Spatial-SSRL: Enhancing Spatial Understanding via Self-Supervised Reinforcement Learning
- URL: http://arxiv.org/abs/2510.27606v1
- Date: Fri, 31 Oct 2025 16:30:08 GMT
- Title: Spatial-SSRL: Enhancing Spatial Understanding via Self-Supervised Reinforcement Learning
- Authors: Yuhong Liu, Beichen Zhang, Yuhang Zang, Yuhang Cao, Long Xing, Xiaoyi Dong, Haodong Duan, Dahua Lin, Jiaqi Wang,
- Abstract summary: We introduce Spatial-SSRL, a self-supervised RL paradigm that derives verifiable signals directly from ordinary RGB or RGB-D images.<n>Training on our tasks substantially improves spatial reasoning while preserving general visual capabilities.<n>Our results show that simple, intrinsic supervision enables RLVR at scale and provides a practical route to stronger spatial intelligence in LVLMs.

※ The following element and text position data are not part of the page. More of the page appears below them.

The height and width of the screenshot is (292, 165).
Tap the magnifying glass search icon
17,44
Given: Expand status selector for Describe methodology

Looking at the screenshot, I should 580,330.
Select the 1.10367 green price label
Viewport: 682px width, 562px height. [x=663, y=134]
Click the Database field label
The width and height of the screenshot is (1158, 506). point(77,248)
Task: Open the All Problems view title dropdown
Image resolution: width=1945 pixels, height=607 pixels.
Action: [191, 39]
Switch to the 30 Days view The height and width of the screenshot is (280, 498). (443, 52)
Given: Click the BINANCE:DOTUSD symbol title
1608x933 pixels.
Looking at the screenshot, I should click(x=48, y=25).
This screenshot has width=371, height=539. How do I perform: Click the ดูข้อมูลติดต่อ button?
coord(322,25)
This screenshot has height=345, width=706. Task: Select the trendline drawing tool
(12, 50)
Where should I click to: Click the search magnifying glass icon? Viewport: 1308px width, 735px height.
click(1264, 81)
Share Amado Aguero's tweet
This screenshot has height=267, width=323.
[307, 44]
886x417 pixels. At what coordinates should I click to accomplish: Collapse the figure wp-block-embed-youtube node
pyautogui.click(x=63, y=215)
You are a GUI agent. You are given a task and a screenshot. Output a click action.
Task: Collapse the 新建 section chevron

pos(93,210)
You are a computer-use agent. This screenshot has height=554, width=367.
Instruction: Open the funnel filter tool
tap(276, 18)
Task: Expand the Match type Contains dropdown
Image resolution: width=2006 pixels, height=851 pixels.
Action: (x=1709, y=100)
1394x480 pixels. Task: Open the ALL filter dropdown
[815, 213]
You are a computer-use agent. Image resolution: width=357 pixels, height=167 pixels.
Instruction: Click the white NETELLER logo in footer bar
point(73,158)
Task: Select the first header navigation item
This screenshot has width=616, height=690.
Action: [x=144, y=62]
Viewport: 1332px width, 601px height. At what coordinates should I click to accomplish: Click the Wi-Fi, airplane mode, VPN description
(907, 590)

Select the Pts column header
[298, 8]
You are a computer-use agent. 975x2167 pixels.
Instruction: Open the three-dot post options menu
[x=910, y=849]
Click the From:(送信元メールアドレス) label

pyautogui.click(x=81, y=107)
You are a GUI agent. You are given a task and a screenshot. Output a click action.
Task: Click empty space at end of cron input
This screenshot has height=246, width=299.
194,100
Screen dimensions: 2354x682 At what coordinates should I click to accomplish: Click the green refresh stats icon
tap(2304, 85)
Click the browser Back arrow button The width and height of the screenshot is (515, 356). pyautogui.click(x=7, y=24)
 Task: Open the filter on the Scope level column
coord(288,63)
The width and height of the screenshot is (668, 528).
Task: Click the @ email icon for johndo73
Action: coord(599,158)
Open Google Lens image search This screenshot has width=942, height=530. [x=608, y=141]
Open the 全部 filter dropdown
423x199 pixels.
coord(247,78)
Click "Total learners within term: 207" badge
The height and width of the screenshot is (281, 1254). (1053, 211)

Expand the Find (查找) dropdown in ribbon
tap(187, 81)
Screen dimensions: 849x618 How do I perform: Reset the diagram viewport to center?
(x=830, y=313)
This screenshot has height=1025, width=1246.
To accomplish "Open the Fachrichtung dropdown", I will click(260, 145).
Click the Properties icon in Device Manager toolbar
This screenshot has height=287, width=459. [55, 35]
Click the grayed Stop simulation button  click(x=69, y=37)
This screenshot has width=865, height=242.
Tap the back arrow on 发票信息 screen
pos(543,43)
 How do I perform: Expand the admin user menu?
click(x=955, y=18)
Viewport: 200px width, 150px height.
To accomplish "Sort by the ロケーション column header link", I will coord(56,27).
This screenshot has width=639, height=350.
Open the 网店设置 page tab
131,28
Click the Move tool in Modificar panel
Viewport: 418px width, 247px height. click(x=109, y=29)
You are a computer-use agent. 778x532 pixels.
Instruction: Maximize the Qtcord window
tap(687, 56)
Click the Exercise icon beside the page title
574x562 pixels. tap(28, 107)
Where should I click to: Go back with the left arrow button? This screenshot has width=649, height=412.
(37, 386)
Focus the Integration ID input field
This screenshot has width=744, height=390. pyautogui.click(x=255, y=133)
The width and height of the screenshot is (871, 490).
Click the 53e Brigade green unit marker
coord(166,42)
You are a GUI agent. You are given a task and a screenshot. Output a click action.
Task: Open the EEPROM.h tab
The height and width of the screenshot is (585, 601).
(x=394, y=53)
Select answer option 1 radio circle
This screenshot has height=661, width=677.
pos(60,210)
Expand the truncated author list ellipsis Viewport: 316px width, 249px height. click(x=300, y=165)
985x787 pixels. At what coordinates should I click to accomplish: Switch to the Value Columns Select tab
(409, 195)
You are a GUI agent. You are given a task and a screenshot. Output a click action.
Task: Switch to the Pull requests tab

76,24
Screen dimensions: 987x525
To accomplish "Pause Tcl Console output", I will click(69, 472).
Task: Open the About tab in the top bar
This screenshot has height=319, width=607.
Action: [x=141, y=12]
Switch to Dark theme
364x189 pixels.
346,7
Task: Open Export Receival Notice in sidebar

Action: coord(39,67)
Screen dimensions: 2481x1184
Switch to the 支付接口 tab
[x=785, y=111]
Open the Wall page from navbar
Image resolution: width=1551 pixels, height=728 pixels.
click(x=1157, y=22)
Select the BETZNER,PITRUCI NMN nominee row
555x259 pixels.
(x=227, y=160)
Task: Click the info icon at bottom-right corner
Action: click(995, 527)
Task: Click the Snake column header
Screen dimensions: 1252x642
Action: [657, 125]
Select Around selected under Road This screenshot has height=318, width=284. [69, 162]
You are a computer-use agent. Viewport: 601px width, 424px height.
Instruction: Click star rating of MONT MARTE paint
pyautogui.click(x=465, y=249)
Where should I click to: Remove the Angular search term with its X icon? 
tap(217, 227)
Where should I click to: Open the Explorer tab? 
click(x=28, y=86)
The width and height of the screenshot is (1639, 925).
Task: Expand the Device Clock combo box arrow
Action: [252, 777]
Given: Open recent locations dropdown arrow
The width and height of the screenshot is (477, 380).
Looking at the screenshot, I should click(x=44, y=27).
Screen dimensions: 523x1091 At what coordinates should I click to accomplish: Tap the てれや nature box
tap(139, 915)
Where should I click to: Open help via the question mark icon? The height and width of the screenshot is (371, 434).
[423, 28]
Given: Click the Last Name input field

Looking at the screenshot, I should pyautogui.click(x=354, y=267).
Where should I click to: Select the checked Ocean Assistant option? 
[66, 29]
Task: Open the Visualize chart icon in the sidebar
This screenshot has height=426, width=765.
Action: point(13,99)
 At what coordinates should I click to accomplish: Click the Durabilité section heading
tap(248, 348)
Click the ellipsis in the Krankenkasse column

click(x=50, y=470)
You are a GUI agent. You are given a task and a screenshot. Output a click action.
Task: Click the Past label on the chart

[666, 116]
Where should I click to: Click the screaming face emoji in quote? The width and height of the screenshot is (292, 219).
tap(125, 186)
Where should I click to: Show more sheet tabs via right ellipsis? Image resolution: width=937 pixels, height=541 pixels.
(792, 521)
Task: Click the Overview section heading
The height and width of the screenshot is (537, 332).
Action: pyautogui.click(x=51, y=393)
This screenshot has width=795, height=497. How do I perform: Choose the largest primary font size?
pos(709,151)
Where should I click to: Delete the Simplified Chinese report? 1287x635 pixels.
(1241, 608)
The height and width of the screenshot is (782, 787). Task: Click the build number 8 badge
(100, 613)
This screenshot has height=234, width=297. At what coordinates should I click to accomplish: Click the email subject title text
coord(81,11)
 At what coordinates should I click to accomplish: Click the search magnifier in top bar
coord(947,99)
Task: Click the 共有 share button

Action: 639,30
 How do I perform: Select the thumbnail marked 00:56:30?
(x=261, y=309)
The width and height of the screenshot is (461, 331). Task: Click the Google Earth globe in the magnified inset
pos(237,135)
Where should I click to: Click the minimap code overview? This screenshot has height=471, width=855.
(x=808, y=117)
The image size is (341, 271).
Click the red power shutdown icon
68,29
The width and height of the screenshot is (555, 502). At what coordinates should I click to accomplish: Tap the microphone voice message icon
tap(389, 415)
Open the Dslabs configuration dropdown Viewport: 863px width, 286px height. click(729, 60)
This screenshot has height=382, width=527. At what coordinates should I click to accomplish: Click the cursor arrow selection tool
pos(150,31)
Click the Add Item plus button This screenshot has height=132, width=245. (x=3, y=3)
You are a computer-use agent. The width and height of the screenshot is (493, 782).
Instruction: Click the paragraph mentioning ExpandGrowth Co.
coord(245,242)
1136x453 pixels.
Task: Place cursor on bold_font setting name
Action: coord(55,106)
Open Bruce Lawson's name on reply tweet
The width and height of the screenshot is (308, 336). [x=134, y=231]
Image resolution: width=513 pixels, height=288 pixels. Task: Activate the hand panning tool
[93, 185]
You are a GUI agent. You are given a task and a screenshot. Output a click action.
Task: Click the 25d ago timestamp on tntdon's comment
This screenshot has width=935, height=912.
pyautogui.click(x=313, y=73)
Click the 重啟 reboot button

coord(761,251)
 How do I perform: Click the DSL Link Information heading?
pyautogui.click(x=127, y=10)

- Score: 93.19037653970622
- License: http://creativecommons.org/licenses/by-sa/4.0/
- Abstract: Spatial understanding remains a weakness of Large Vision-Language Models (LVLMs). Existing supervised fine-tuning (SFT) and recent reinforcement learning with verifiable rewards (RLVR) pipelines depend on costly supervision, specialized tools, or constrained environments that limit scale. We introduce Spatial-SSRL, a self-supervised RL paradigm that derives verifiable signals directly from ordinary RGB or RGB-D images. Spatial-SSRL automatically formulates five pretext tasks that capture 2D and 3D spatial structure: shuffled patch reordering, flipped patch recognition, cropped patch inpainting, regional depth ordering, and relative 3D position prediction. These tasks provide ground-truth answers that are easy to verify and require no human or LVLM annotation. Training on our tasks substantially improves spatial reasoning while preserving general visual capabilities. On seven spatial understanding benchmarks in both image and video settings, Spatial-SSRL delivers average accuracy gains of 4.63% (3B) and 3.89% (7B) over the Qwen2.5-VL baselines. Our results show that simple, intrinsic supervision enables RLVR at scale and provides a practical route to stronger spatial intelligence in LVLMs.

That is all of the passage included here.